Bieniemy, who played nine seasons in the NFL from 1991-99 for the Chargers, Bengals and Eagles, is running the Chiefs’ potent offense.

“It has been a blessing to have those opportunities to interview,” Bieniemy said. “Not everybody has that opportunity. It was a great process.”

Chiefs tight end Travis Kelce believes Bieniemy would be a fantastic head coach. 

“I think Bieniemy has done wonders for my career both mentally, personally and on the field,” Kelce said. “He’s somebody who can get a group of young men to all come together and fight for one goal. That’s a special talent when you’re talking about leadership and being a head coach.”

Bieniemy has been coaching in the NFL since 2006.   

“Does it feel good to know that my players respect me? Yes, it does,” Bieniemy said. “Because they know the only thing I do is make sure that I can give them the best opportunity to go out there to be the best that they can be. That’s my job as a coach.” 

If Bieniemy doesn’t get an NFL head coaching job, he’s fine. 

“I don’t want everybody to feel that they have to feel sorry for me,” Bieniemy said. “This is not what this is about. I’m in a great place. I coach for the Kansas City Chiefs, and we are playing in the Super Bowl. So, all the other stuff?

“It would’ve been nice to get a head coaching job, but when it’s all said and done with, I’m blessed and fortunate to sit here right here with you guys having this conversation about how we are going to go into this game on Sunday and take care of our business.”

Saleh’s brother survived the Sept. 11 attacks and talking with him changed the course of Saleh’s career. 

“It was tough, talking to my brother and looking at things through his lens and asking him if he had not been able to achieve what he wanted even though he made it,” Saleh said. “What if he didn’t? Was he really doing what he wanted to do? For me, it got me asking myself am I doing what I want to do?

“The answer was no. So, that got me into coaching. That had a profound effect.”

Saleh quit his corporate banking job for Comerica Bank’s world headquarters.

“I just wasn’t happy,” Saleh said. 

He started coaching college, including a one-month stop at Georgia in 2005 as a defensive assistant, and has been in the NFL since 2005. 

San Francisco cornerback Richard Sherman said that Saleh has taken lessons that he’s learned from Pete Carroll, Dan Quinn and Gus Bradley and blended them into the 49ers’ defense.

2. Bieniemy on Reid: Bieniemy is honored to be working with Chiefs coach Andy Reid.  

“I’ve had the opportunity to know coach Reid for a number of years,” Bieniemy said. “He’s been the same person that I played for as a player.

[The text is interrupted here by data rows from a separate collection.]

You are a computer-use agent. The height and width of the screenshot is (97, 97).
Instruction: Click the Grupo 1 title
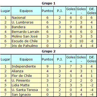click(49, 3)
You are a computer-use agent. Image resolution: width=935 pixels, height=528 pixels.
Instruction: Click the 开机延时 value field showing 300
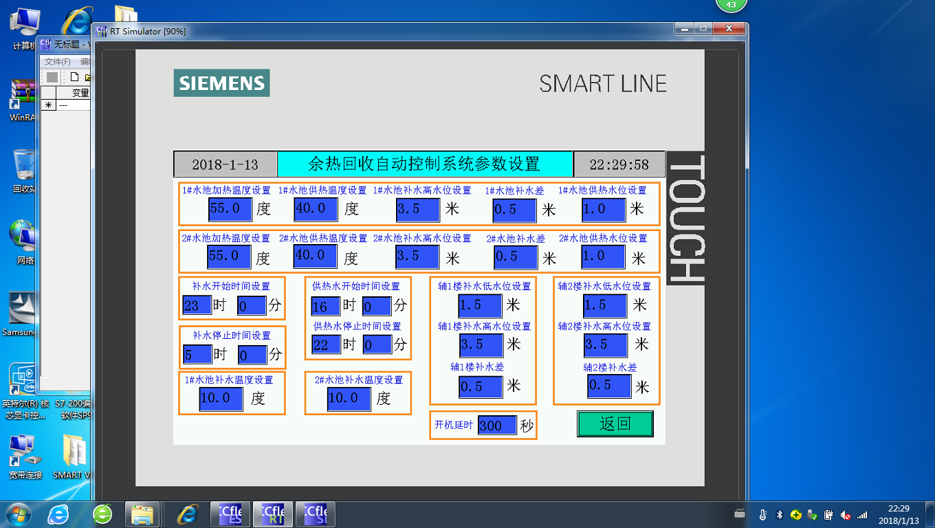coord(496,426)
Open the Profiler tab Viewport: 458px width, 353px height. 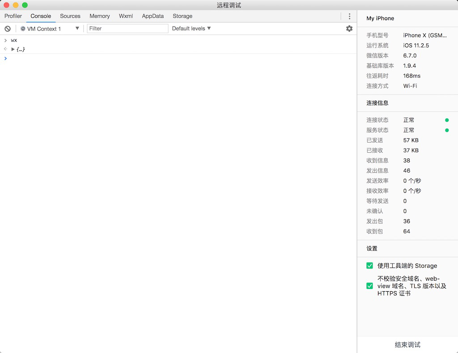pos(13,16)
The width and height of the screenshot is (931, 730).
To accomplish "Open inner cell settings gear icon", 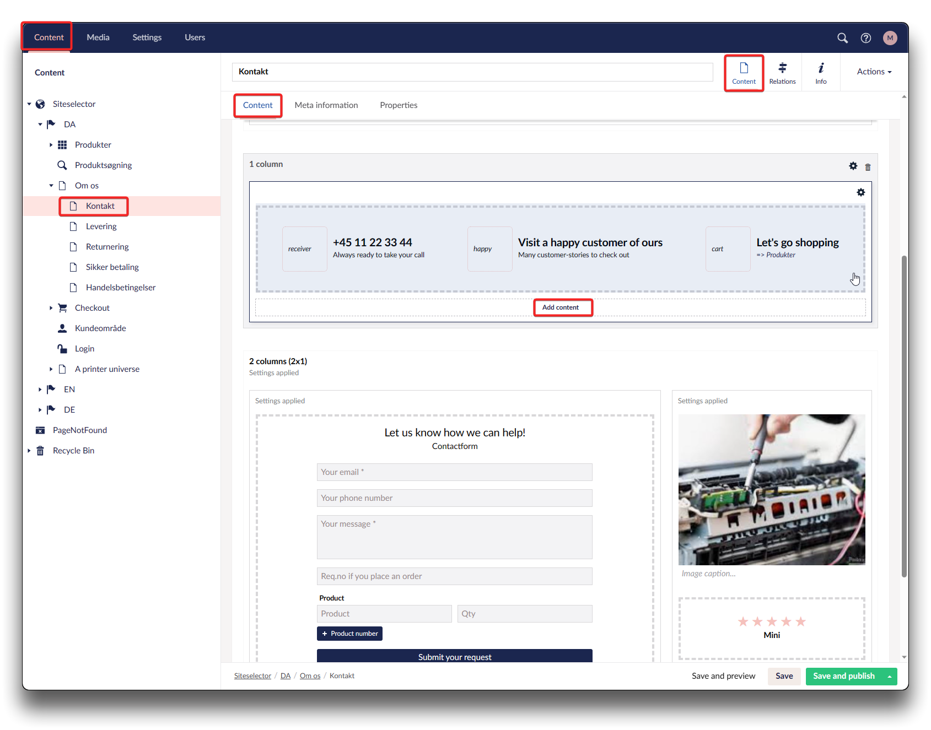I will [x=860, y=192].
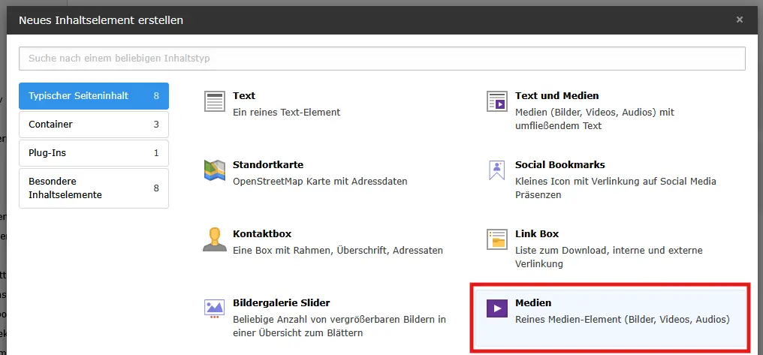Screen dimensions: 763x355
Task: Click the Text element icon
Action: (215, 101)
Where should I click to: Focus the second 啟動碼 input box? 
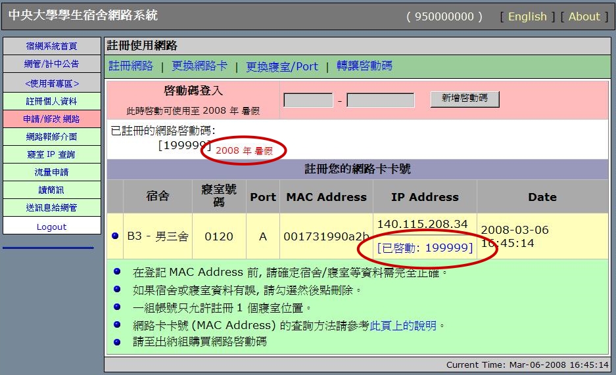tap(380, 100)
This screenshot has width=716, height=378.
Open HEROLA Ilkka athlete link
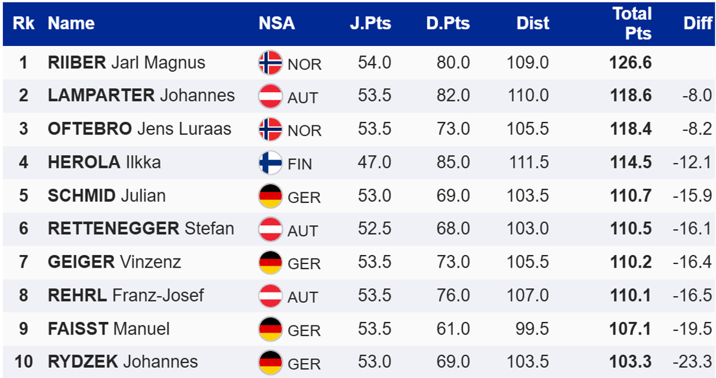(x=104, y=162)
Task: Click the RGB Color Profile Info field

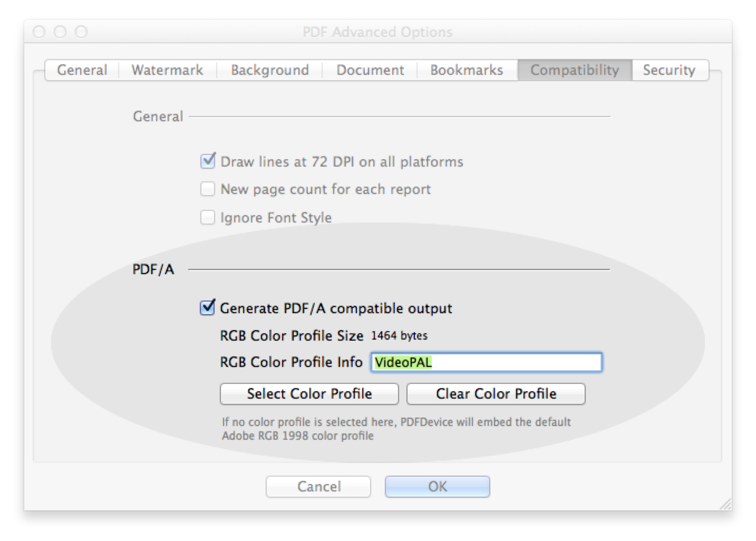Action: [486, 362]
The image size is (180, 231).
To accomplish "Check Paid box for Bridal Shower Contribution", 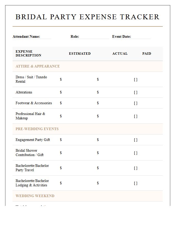I will (136, 153).
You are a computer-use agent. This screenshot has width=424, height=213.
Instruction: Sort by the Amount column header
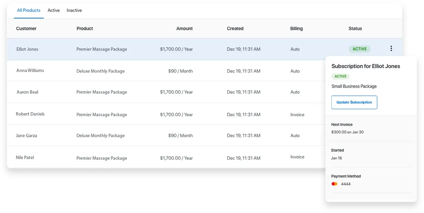click(185, 29)
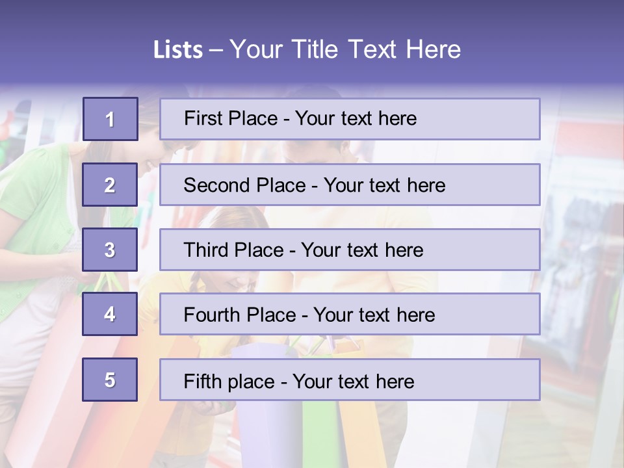Click the bold word Lists in title
Image resolution: width=624 pixels, height=468 pixels.
click(178, 49)
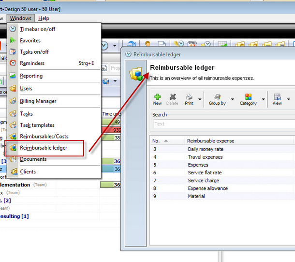Click the Category colored squares icon
The width and height of the screenshot is (295, 262).
point(248,97)
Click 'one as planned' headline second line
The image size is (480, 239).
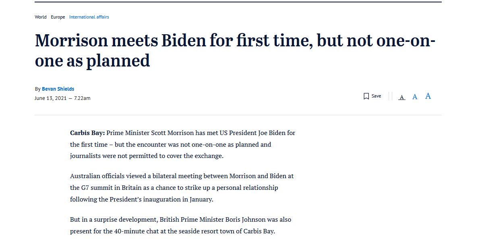[x=92, y=61]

He’s a great mentor, he’s a great leader. On top of that he’s a great teacher as well. And how he deals with people, that’s been one of the better things that I’ve learned from him throughout the course of my seven years of working with him.”

Kansas City rookie Mecole Hardman, who played at the University of Georgia, looks ahead to Sunday's big game. (Video by D. Orlando Ledbetter)

3. Hardman provided Chiefs with a spark: Kansas City wide receiver Mecole Hardman turned in a fine rookie season on his way to the Super Bowl.

“I always dreamed about coming into the NFL,” said Hardman, who played at Georgia, on Monday. “When you have that dream to come true and you reach Super Bowl, you want to win it.” 

Hardman caught 26 of 41 passes thrown his way for 538 yards and six touchdowns. He returned 18 punts for 167 yards and 27 kickoffs for 704 yards, including a 104-yard touchdown. 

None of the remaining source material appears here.